2.4.1 Statistical approaches for optimization
To evaluate the applicability of the systemic approach for the metabolic engineering of microorganisms, the regulatory defined medium was designed for S. cerevisiae to remove intracellular constraints through recognized candidates (Ehsan Motamedian et al., 2019). Activator and inhibitor compounds of enzymes were obtained from the BRENDA database for up and down regulations, respectively and the regulatory effect of these compounds has been confirmed empirically. Each regulator was added separately to the medium, and its impact on the production of ethanol was evaluated experimentally. Moreover, DOE was used to screen and maximize the concentration of each fruitful compound that was applied. Plackett-Burman design is beneficial in screening from a long list of compounds, because of fewer required runs. This approach suggests that the main impacts will be much higher than the interactions between two factors. Hence, this methodology can be used to identify the most significant independent variables for the optimization stage. The experimental data analysis was conducted using Design Expert® software version 7.0 (STAT-EASE Inc., Minneapolis, USA). As shown in Table S3, each independent variable was evaluated at two levels, a high (+) and a low (−) level. The concentration ranges of the chosen compounds were determined by experimental studies based on the literature review. The ranges should be neither short nor wide in order to represent the effect of changing factor’s value appropriately. It is worth noting that for a proper comparison, the ethanol concentration assessments were conducted when the glucose concentration was depleted to zero.

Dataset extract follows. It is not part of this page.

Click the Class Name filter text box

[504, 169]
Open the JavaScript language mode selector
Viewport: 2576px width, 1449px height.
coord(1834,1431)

In the present study, the significant factors identified in the Plackett-Burman experiment were employed in a full 2-level factorial design. The approach is ideally suited for considering the effects of interaction among the variables that affected the response based on the contribution percentage of the evaluated variables, and it generally works well for optimizing the process. The optimal conditions were predicted and assessed for maximum ethanol production obtained from 8 experiments using Design Expert® software version 7.0. The actual and coded values of factors are shown in Table S4. Variables that significantly affected the production of ethanol were determined using a confidence level above 95% or a p-value below 0.05. The data are statistically evaluated by analysis of variance (ANOVA).